-- What the exercise asks --
Skip the pictures. Give all the data again exactly.
Data excerpts below:
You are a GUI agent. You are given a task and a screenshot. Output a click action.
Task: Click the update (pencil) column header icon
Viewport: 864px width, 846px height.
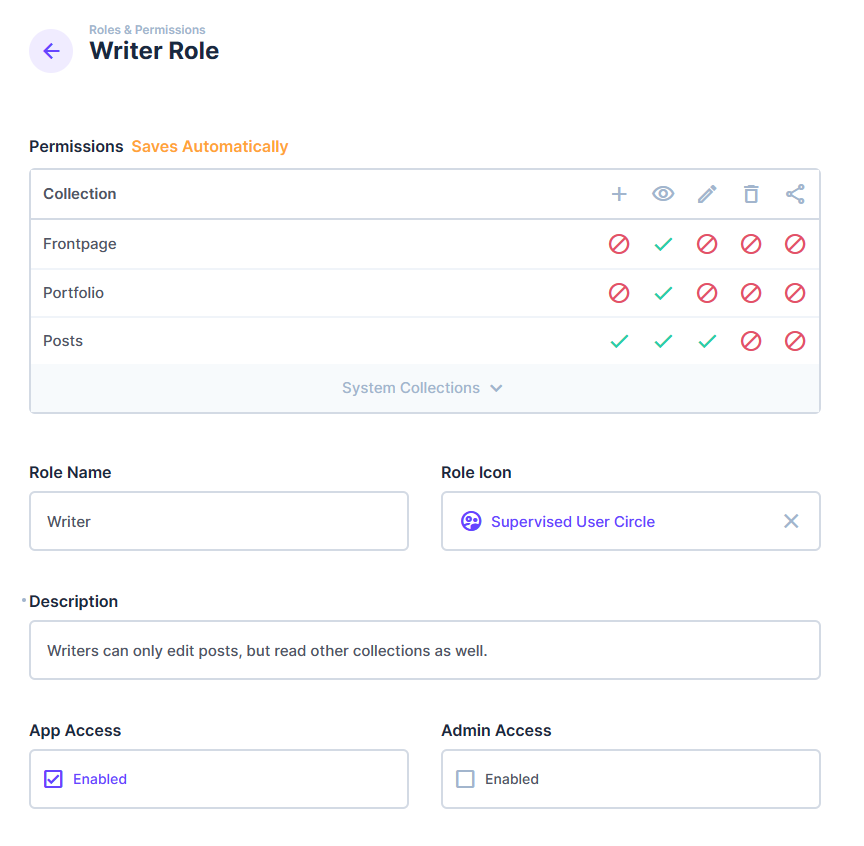coord(707,194)
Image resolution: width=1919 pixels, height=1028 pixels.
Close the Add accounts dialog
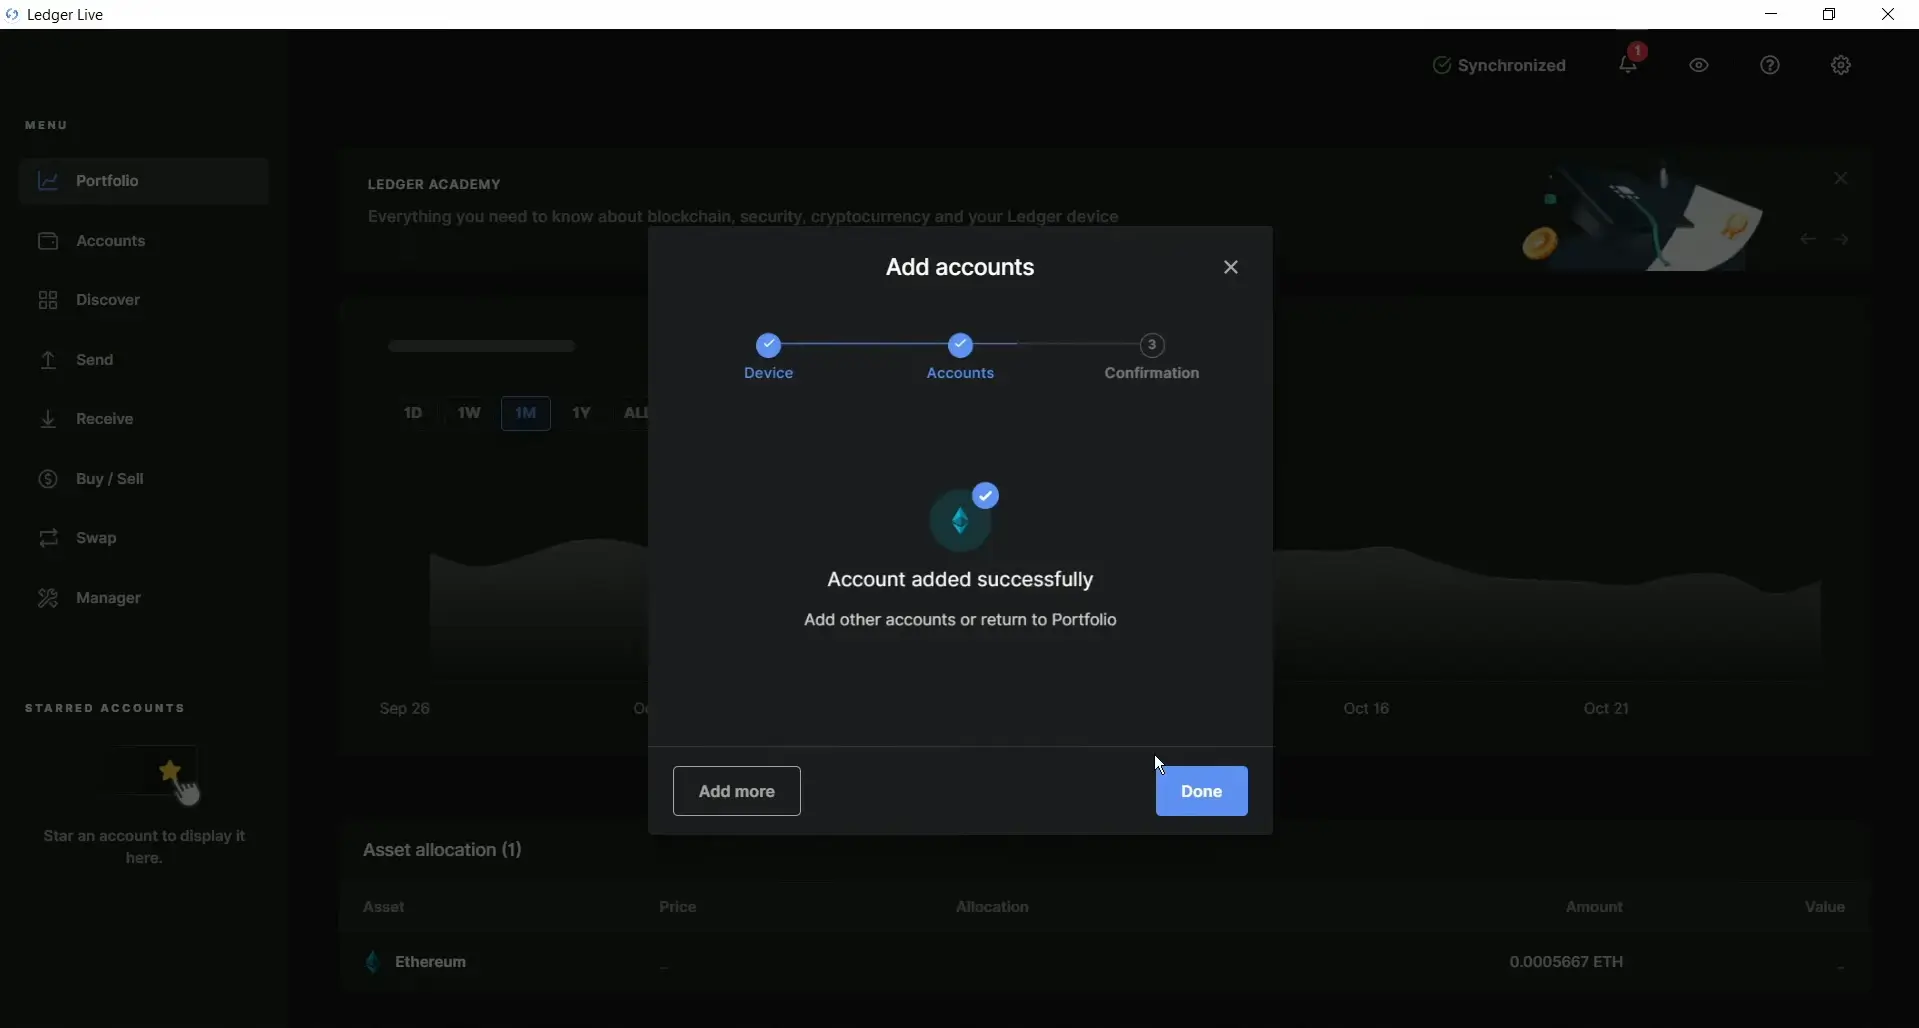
End of Data excerpts.
-- Response box --
You are a GUI agent. You are given a task and a screenshot. Output a click action.
Task: Click the update (pencil) column header icon
Viewport: 864px width, 846px height.
coord(707,194)
Image resolution: width=1919 pixels, height=1028 pixels.
Close the Add accounts dialog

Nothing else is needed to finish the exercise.